Extract:
===

I saw a Facebook post with a photo of one of the new articulated buses at GoRaleigh station, and a person commented that they are training drivers in order to begin using these buses on the 1 and 15 routes starting in September.
Sometimes negativity doesn’t get circled back to, so I’ll risk being obnoxious here and point out:
Eastern BRT got a bid (phase 1 at least) and those bendy busses are apparently not gonna sit and rot indefinitely.
Doesn’t feel too long ago we bullied a councilperson off the site about those two things (please note I say this tongue in cheek).
Anyway, food for thought!
Yes it’s rather strange that affordable housing projects have surface parking, it should be affordable housing has no surface parking but is near employment hubs, transit options, and possibly a public parking structure.

===

Carry the Raleigh transit and housing comments above forward, starting right after the remark about affordable housing and public parking structures.

===

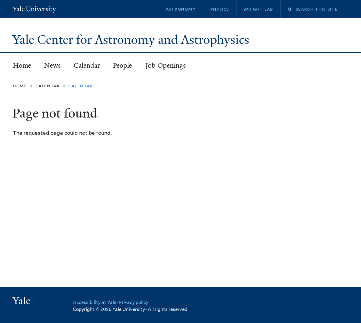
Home (22, 65)
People (122, 65)
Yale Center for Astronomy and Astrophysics (132, 39)
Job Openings (165, 65)
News (52, 65)
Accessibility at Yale (94, 302)
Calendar (87, 65)
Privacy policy (133, 302)
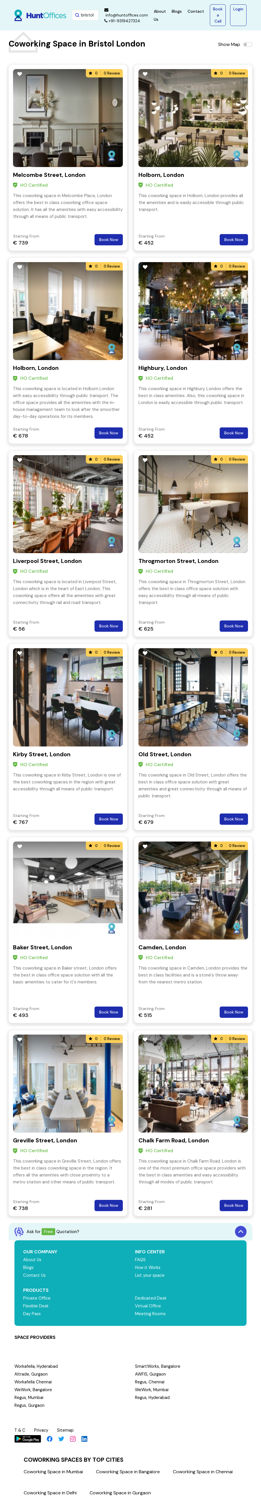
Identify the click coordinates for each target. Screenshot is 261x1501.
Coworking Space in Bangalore (128, 1471)
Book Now (108, 239)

===

Response for this exercise:
Depends how you look at it. I’m thrilled BRT is starting and glad I was wrong about the bids (although they were all over budget). But honestly, it felt like a kick in the butt was needed for this project, there was seemingly no fire lit, no consistent updates happening, and once the discussion came about here, I (and hopefully everyone else) had more confidence that something was going to happen sooner rather than later, and it did.
You can always @ me. Saying it’s tongue in cheek doesn’t make it less passive aggressive lol. And bully is the wrong characterization, that’s not what happened. We had a discussion about BRT and didn’t see eye to eye at all. But no I didn’t bully anyone.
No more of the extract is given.